Par Achille Mbembe LE MONDE Le 09.10.2017 à 18h09 • Mis à jour le 09.10.2017 à 18h10
Achille Mbembe fait la radiographie d’un régime parmi les plus délétères du continent, alors que s’esquisse une possible dislocation du pays avec la sécession anglophone.
Au Cameroun, pour qui veut les égrener, les symptômes de la décadence sautent aux yeux et ne cessent de s’accumuler. Arrivé au pouvoir de manière inattendue en 1982 après la démission d’Ahmadou Ahidjo, premier chef d’Etat camerounais, Paul Biya ne fit guère longtemps illusion.
Brutalement ramené à la réalité en 1984 au lendemain d’une tentative sanglante de coup d’Etat qui coûta la vie à des centaines de mutins originaires pour la plupart du nord du pays, il rangea très vite au placard les velléités de réforme dont il s’était fait, un temps, le porte-parole. Puis, s’appuyant en partie sur les dispositifs et techniques de répression hérités de son prédécesseur, il entreprit de mettre en place l’un des systèmes de gouvernement parmi les plus opaques, les plus centralisés et les plus prosaïques de l’Afrique postcoloniale.
« Paul Biya entreprit de mettre en place l’un des systèmes de gouvernement parmi les plus opaques de l’Afrique postcoloniale »
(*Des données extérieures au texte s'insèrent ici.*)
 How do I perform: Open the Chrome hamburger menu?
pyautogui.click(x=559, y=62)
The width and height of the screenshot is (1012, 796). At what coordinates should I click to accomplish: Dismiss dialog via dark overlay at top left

A la place d’un Etat de droit, il privilégia un mode de gouvernement personnel dont on constate, trente-cinq ans plus tard, l’étendue des dégâts, alors même que s’esquisse la possibilité d’une dislocation pure et simple du pays.
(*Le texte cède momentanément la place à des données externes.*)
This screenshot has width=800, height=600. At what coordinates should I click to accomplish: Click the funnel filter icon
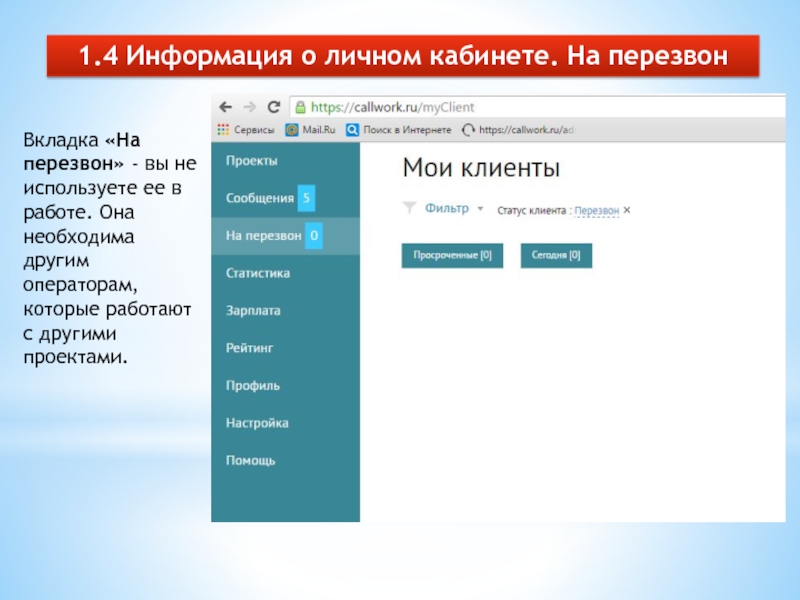(x=409, y=209)
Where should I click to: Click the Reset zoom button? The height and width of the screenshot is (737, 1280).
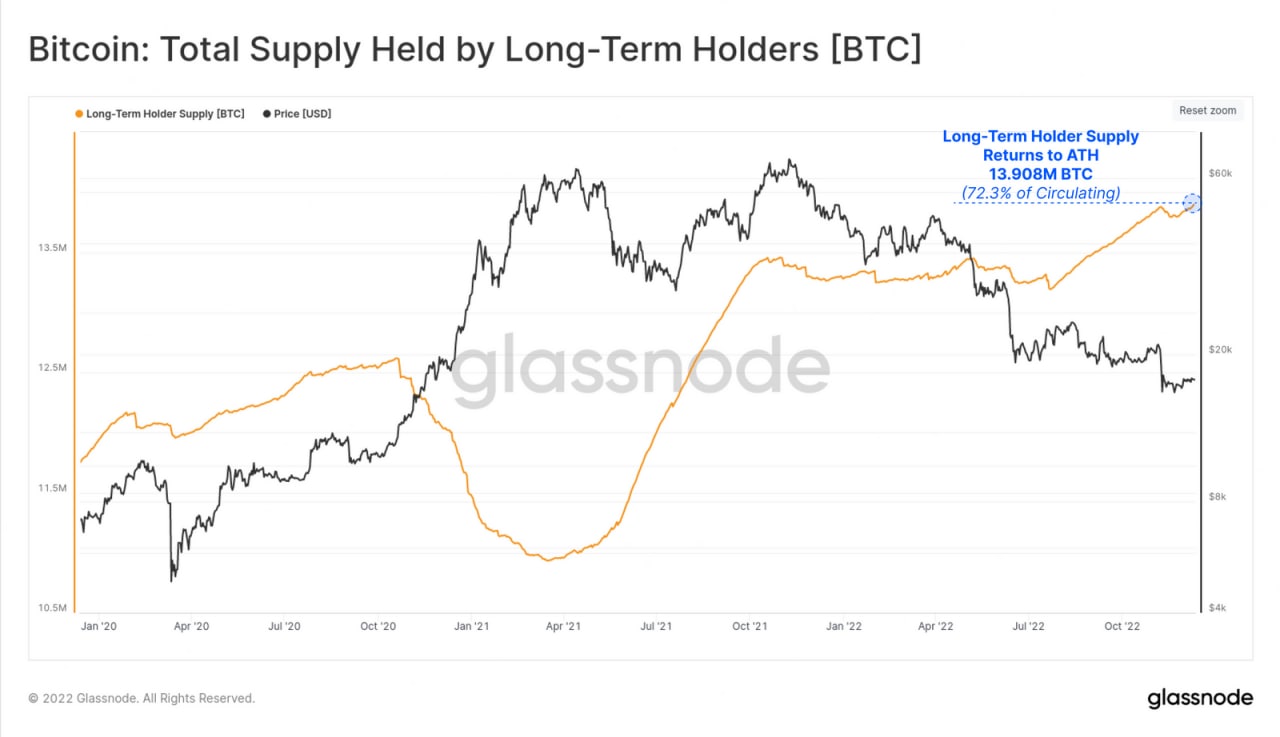coord(1208,111)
Pendant longtemps, le drame se joua à huis clos. Tel n’est plus le cas, même s’il faudra sans doute un peu plus que le soulèvement des régions anglophones pour signer une fois pour toutes la fin d’un régime désormais noyé dans ses propres contradictions et acculé à l’impasse.
Gouvernement par l’abandon et l’inertie
Mais la crise s’internationalisant et la pression interne et externe s’accentuant sans cesse, ce qui pendant longtemps fut prestement mis sous le boisseau est désormais étalé sur la place publique.
Presque chaque semaine sont mises en circulation des centaines d’images de citoyens camerounais des régions anglophones du Nord-Ouest et du Sud-Ouest brutalisés ou tués par les forces de l’ordre dans des conditions atroces. Une colère jusque-là amorphe est, petit à petit, prise en charge par toutes sortes d’acteurs désormais décidés à la politiser.
Comment en est-on arrivé là ? Et, surtout, comment en sortir ?
Est-il vrai que le principal architecte de ce retentissant échec est M. Paul Biya lui-même ? Et si tel était effectivement le cas, la sortie de la crise n’impliquerait-elle pas, ipso facto, le départ de celui que la rue nomme le « grand absent » ? Telles sont les questions que posent désormais, à haute voix, bon nombre de Camerounais.
Encore faut-il aller au-delà de l’individu et prendre l’exacte mesure du système qu’il a mis en place, et qui risque fort de lui survivre.
Car, pour juguler la contestation et consolider son emprise sur ce pays menacé constamment par le risque de paupérisation et de déclassement des classes moyennes, par la fragmentation tribale et le poids des structures patriarcales et gérontocratiques, il n’eut pas seulement recours à la coercition. Il inventa une méthode inédite de gestion des affaires de l’Etat qui combinait le gouvernement par l’abandon et l’inertie, l’indifférence et l’immobilisme, la négligence et la brutalité, et l’administration sélective de la justice et des pénalités.
« Il inventa une méthode inédite de gestion des affaires de l’Etat qui combinait le gouvernement par l’abandon et l’inertie, l’indifférence et l’immobilisme, la négligence et la brutalité »
Pour son fonctionnement quotidien et sa reproduction sur le long terme, un tel mode de domination requérait, entre autres, la miniaturisation et la systématisation de formes à la fois verticales et horizontales de la prédation.
Par le haut, de nombreux hauts fonctionnaires et directeurs ou membres des conseils d’administration des sociétés parapubliques puisent directement dans le Trésor public. Par le bas, mal rémunérées, bureaucratie et soldatesque vivent sur l’habitant.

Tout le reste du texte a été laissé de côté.